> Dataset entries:
┌──

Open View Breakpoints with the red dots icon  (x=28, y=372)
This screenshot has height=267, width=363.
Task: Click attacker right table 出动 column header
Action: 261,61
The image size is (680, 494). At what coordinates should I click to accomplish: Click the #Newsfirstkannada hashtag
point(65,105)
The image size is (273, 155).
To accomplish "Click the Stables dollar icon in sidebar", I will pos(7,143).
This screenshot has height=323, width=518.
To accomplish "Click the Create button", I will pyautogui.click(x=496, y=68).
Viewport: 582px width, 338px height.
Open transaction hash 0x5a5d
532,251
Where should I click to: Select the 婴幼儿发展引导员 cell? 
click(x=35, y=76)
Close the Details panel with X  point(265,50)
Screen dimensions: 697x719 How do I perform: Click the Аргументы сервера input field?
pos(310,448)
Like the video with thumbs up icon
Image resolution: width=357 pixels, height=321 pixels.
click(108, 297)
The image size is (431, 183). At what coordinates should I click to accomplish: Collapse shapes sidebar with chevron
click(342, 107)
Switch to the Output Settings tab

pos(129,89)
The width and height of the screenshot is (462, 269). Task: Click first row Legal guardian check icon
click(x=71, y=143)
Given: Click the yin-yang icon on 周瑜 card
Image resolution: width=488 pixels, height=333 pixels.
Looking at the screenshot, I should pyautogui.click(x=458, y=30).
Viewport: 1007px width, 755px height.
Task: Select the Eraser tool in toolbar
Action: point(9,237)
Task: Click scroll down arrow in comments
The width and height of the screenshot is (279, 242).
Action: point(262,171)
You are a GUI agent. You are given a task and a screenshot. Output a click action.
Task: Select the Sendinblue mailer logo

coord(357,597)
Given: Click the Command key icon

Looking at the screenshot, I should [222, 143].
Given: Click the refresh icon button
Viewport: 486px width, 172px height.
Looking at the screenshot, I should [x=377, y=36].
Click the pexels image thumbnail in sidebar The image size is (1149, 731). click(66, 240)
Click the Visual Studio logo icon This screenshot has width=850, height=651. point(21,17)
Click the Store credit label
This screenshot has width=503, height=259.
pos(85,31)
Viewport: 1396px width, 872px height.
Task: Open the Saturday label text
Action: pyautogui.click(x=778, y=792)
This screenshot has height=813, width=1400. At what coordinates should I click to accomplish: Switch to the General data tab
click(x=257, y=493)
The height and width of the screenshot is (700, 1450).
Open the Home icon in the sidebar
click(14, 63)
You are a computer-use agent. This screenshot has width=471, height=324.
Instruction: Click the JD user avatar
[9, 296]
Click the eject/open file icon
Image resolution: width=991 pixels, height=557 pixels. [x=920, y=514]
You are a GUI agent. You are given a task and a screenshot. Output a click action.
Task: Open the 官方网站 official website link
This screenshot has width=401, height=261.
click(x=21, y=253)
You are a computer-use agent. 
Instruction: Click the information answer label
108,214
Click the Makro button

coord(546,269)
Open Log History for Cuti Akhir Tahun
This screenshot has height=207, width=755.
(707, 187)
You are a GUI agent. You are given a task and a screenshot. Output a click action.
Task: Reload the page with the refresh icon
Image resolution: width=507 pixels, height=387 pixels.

└──

> Your task: What is needed is a copy of every line above in which "computer" appears.

> Result of the task:
You are a computer-use agent. This screenshot has width=471, height=324.
You are a computer-use agent. 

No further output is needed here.